Effect of a htz1Δ mutation on recruitment of the transcriptional machinery to the GAL1-10 locus after galactose induction. (A) Representation of the GAL1-10 locus. GAL1 and GAL10 TATA boxes (TATA), transcriptional initiation sites (arrows with +1), and partial open reading frames are represented. The four Gal4 UASs (UAS_G) are shown by black crossbars. Circles, positioned nucleosomes covering both GAL1 and GAL10 promoters; stippling, remodeled nucleosomes during galactose induction (24); black bars, regions amplified by PCR in the ChIP experiments shown in panels B, C, and E. (B) Linear PCR amplification of DNA. (C) ChIP analysis of the binding of Rpb1 to the GAL1 and GAL10 promoters. The relative binding of Rpb1 over time after addition of galactose is shown for both wild-type (WT) and htz1Δ strains. ARN1 is used here as an internal control to normalize signals from each lane. (D) Binding of Rpb1 to the GAL1 and GAL10 promoters.
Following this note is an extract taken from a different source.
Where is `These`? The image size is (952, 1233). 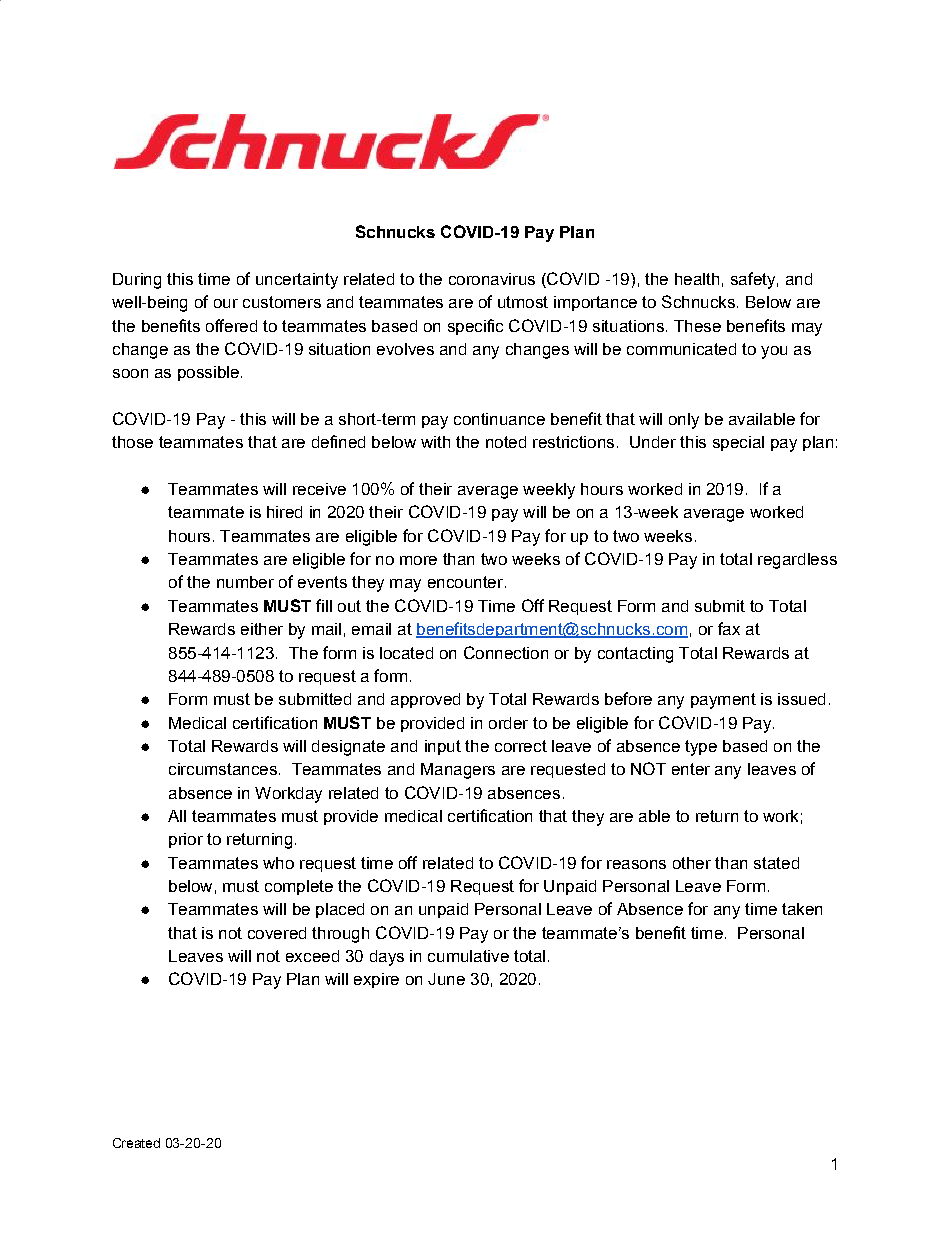
These is located at coordinates (697, 326).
Quantification of the experiment illustrated in panel C is shown. (E) ChIP analysis of the binding of TBP to the GAL1 and GAL10 promoters. The procedure was the same as for panel C except that the immunoprecipitation was carried out with an anti-TBP antibody. (F) Binding of TBP to the GAL1 and GAL10 promoters. Quantification of the experiment illustrated in panel E is shown.

FIG. 6

DNA binding of H2A.Z in vivo. (A) ChIP analysis of various loci with an anti-Myc antibody on strains expressing either Myc-H2A or Myc-H2A.Z fusion proteins as well as a nontagged strain. Shown are the PHO84, YJL100W, and SSB2 open reading frames, as well as the ACT1 and YHB1 promoters. (B) ChIP analysis of the binding of a Myc-tagged version of H2A.Z to the GAL1-10 promoters after induction by galactose. Lanes 1 to 4, linear PCR amplification of DNA (input DNA); lanes 5 to 10, binding of Myc-H2A.Z to the GAL1-10 promoters and the ARN1 promoter over time after addition of galactose.

FIG. 7

Global chromatin analyses of htz1Δ yeast cells. (A) htz1Δ cells have an increased sensitivity to MNase in the presence of galactose and raffinose but not raffinose alone. Yeast nuclei were digested with 25 U of MNase per ml for increasing amounts of time (up to 20 min as indicated). Chromatin DNA was then analyzed by agarose gel electrophoresis. (B) Plot of band intensities (from top to bottom) showing the relative differences in nuclease sensitivity of wild-type (WT) and htz1Δ cells. Bands were scanned from 5- and 10-min digests of WT and htz1Δ cells grown in either raffinose (Raf) or raffinose and galactose (Raf/Gal). (C) Adding glucose to nuclei prepared from galactose- and raffinose-grown htz1Δ cells restores the altered chromatin state. Lane 1, molecular weight marker; lanes 2 to 7, MNase digests (0, 1, 3, 5, 8, and 12 U/ml digested for 20 min) of nuclei prepared from cells grown in raffinose and galactose. In this part of the experiment, raffinose and galactose were added to the nucleus preparation buffers. Lanes 8 to 13, the same MNase digestions from cells also grown in raffinose and galactose but with the addition of glucose to the nuclei at the time of their preparation. Lanes 14 to 19, the same MNase digestions from cells grown in raffinose-galactose but with the addition of glucose 90 min prior to nucleus preparation and throughout their preparation. Samples were analyzed by agarose gel electrophoresis.